▶ _Required work_
All of the data below is to be returned unaltered.

▶ _Supplied records_
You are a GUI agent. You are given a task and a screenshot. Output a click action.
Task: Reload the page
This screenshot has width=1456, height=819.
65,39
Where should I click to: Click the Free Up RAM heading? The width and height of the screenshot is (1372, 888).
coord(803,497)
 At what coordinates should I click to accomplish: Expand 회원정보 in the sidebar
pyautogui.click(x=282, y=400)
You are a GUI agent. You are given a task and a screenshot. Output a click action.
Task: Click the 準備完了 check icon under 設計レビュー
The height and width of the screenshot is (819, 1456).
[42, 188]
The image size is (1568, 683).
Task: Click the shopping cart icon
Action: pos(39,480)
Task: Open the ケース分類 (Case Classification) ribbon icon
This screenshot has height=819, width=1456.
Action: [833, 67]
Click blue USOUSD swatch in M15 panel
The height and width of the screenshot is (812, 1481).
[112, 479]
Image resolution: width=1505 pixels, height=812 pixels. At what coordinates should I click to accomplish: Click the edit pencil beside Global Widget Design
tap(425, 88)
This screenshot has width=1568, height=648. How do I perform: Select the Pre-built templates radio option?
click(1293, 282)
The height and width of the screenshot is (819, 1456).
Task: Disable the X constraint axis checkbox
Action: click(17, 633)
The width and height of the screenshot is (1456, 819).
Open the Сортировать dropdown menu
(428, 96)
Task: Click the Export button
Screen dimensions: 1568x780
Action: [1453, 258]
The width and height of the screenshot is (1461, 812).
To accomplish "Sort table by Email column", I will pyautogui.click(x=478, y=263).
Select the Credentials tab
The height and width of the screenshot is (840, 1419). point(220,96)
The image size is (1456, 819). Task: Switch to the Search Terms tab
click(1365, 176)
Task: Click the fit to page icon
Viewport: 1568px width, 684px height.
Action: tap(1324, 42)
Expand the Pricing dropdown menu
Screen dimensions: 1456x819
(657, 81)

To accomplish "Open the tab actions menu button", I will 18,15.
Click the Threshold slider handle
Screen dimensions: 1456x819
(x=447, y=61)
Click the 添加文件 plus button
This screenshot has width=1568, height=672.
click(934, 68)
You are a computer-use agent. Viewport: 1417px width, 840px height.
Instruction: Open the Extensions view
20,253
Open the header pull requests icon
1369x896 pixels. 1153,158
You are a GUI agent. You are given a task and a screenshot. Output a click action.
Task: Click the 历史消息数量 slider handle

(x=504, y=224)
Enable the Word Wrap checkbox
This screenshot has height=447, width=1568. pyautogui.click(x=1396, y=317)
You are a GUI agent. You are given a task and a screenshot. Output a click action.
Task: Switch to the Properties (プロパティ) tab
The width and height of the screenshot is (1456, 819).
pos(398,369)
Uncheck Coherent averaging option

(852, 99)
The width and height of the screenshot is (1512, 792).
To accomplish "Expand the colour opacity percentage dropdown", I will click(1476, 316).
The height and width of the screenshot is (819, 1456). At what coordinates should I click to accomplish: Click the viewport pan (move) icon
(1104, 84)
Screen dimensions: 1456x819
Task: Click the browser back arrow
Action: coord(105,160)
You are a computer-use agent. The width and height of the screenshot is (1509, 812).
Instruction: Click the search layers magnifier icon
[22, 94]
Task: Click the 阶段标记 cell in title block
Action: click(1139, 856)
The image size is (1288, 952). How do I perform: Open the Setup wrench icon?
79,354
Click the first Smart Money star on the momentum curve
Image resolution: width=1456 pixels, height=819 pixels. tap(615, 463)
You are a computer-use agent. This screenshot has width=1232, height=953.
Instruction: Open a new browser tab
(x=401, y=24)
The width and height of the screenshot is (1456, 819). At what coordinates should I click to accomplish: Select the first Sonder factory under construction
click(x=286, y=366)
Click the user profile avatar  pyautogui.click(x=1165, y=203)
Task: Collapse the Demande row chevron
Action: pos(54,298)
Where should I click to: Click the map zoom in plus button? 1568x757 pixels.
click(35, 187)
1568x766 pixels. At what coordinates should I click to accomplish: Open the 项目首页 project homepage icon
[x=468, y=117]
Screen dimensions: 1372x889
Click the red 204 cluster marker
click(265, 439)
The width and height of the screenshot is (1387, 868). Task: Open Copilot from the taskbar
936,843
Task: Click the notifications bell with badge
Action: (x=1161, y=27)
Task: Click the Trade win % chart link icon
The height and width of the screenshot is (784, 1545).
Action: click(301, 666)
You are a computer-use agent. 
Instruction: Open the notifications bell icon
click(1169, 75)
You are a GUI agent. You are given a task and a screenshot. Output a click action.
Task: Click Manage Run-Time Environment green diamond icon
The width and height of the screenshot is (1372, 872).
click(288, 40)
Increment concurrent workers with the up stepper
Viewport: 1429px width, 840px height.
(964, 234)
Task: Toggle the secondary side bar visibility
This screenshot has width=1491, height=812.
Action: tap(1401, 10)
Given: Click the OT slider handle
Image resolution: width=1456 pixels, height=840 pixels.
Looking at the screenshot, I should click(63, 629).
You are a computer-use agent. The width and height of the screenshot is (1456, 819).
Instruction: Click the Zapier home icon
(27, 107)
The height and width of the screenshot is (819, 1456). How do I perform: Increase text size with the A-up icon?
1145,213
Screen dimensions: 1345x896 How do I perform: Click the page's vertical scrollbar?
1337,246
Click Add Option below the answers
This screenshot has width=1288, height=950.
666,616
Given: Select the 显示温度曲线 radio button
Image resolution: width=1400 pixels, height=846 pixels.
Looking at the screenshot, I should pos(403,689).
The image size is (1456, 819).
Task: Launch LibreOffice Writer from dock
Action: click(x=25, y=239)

▶ _Your response_
You are a GUI agent. You are given a task and a screenshot. Output a click action.
Task: Reload the page
This screenshot has width=1456, height=819.
65,39
Where should I click to: Click the Free Up RAM heading? The width and height of the screenshot is (1372, 888).
coord(803,497)
 At what coordinates should I click to accomplish: Expand 회원정보 in the sidebar
pyautogui.click(x=282, y=400)
You are a GUI agent. You are given a task and a screenshot. Output a click action.
Task: Click the 準備完了 check icon under 設計レビュー
The height and width of the screenshot is (819, 1456).
[42, 188]
The image size is (1568, 683).
Task: Click the shopping cart icon
Action: pos(39,480)
Task: Open the ケース分類 (Case Classification) ribbon icon
This screenshot has height=819, width=1456.
Action: [833, 67]
Click blue USOUSD swatch in M15 panel
The height and width of the screenshot is (812, 1481).
[112, 479]
Image resolution: width=1505 pixels, height=812 pixels. At what coordinates should I click to accomplish: Click the edit pencil beside Global Widget Design
tap(425, 88)
This screenshot has width=1568, height=648. How do I perform: Select the Pre-built templates radio option?
click(1293, 282)
The height and width of the screenshot is (819, 1456).
Task: Disable the X constraint axis checkbox
Action: click(17, 633)
The width and height of the screenshot is (1456, 819).
Open the Сортировать dropdown menu
(428, 96)
Task: Click the Export button
Screen dimensions: 1568x780
Action: [1453, 258]
The width and height of the screenshot is (1461, 812).
To accomplish "Sort table by Email column", I will pyautogui.click(x=478, y=263).
Select the Credentials tab
The height and width of the screenshot is (840, 1419). point(220,96)
The image size is (1456, 819). Task: Switch to the Search Terms tab
click(1365, 176)
Task: Click the fit to page icon
Viewport: 1568px width, 684px height.
Action: tap(1324, 42)
Expand the Pricing dropdown menu
Screen dimensions: 1456x819
(657, 81)

To accomplish "Open the tab actions menu button", I will 18,15.
Click the Threshold slider handle
Screen dimensions: 1456x819
(x=447, y=61)
Click the 添加文件 plus button
This screenshot has width=1568, height=672.
click(934, 68)
You are a computer-use agent. Viewport: 1417px width, 840px height.
Instruction: Open the Extensions view
20,253
Open the header pull requests icon
1369x896 pixels. 1153,158
You are a GUI agent. You are given a task and a screenshot. Output a click action.
Task: Click the 历史消息数量 slider handle

(x=504, y=224)
Enable the Word Wrap checkbox
This screenshot has height=447, width=1568. pyautogui.click(x=1396, y=317)
You are a GUI agent. You are given a task and a screenshot. Output a click action.
Task: Switch to the Properties (プロパティ) tab
The width and height of the screenshot is (1456, 819).
pos(398,369)
Uncheck Coherent averaging option

(852, 99)
The width and height of the screenshot is (1512, 792).
To accomplish "Expand the colour opacity percentage dropdown", I will click(1476, 316).
The height and width of the screenshot is (819, 1456). At what coordinates should I click to accomplish: Click the viewport pan (move) icon
(1104, 84)
Screen dimensions: 1456x819
Task: Click the browser back arrow
Action: coord(105,160)
You are a computer-use agent. The width and height of the screenshot is (1509, 812).
Instruction: Click the search layers magnifier icon
[22, 94]
Task: Click the 阶段标记 cell in title block
Action: click(1139, 856)
The image size is (1288, 952). How do I perform: Open the Setup wrench icon?
79,354
Click the first Smart Money star on the momentum curve
Image resolution: width=1456 pixels, height=819 pixels. tap(615, 463)
You are a computer-use agent. This screenshot has width=1232, height=953.
Instruction: Open a new browser tab
(x=401, y=24)
The width and height of the screenshot is (1456, 819). At what coordinates should I click to accomplish: Select the first Sonder factory under construction
click(x=286, y=366)
Click the user profile avatar  pyautogui.click(x=1165, y=203)
Task: Collapse the Demande row chevron
Action: pos(54,298)
Where should I click to: Click the map zoom in plus button? 1568x757 pixels.
click(35, 187)
1568x766 pixels. At what coordinates should I click to accomplish: Open the 项目首页 project homepage icon
[x=468, y=117]
Screen dimensions: 1372x889
Click the red 204 cluster marker
click(265, 439)
The width and height of the screenshot is (1387, 868). Task: Open Copilot from the taskbar
936,843
Task: Click the notifications bell with badge
Action: (x=1161, y=27)
Task: Click the Trade win % chart link icon
The height and width of the screenshot is (784, 1545).
Action: click(301, 666)
You are a computer-use agent. 
Instruction: Open the notifications bell icon
click(1169, 75)
You are a GUI agent. You are given a task and a screenshot. Output a click action.
Task: Click Manage Run-Time Environment green diamond icon
The width and height of the screenshot is (1372, 872).
click(288, 40)
Increment concurrent workers with the up stepper
Viewport: 1429px width, 840px height.
(964, 234)
Task: Toggle the secondary side bar visibility
This screenshot has width=1491, height=812.
Action: tap(1401, 10)
Given: Click the OT slider handle
Image resolution: width=1456 pixels, height=840 pixels.
Looking at the screenshot, I should click(63, 629).
You are a computer-use agent. The width and height of the screenshot is (1456, 819).
Instruction: Click the Zapier home icon
(27, 107)
The height and width of the screenshot is (819, 1456). How do I perform: Increase text size with the A-up icon?
1145,213
Screen dimensions: 1345x896 How do I perform: Click the page's vertical scrollbar?
1337,246
Click Add Option below the answers
This screenshot has width=1288, height=950.
666,616
Given: Select the 显示温度曲线 radio button
Image resolution: width=1400 pixels, height=846 pixels.
Looking at the screenshot, I should pos(403,689).
The image size is (1456, 819).
Task: Launch LibreOffice Writer from dock
Action: click(x=25, y=239)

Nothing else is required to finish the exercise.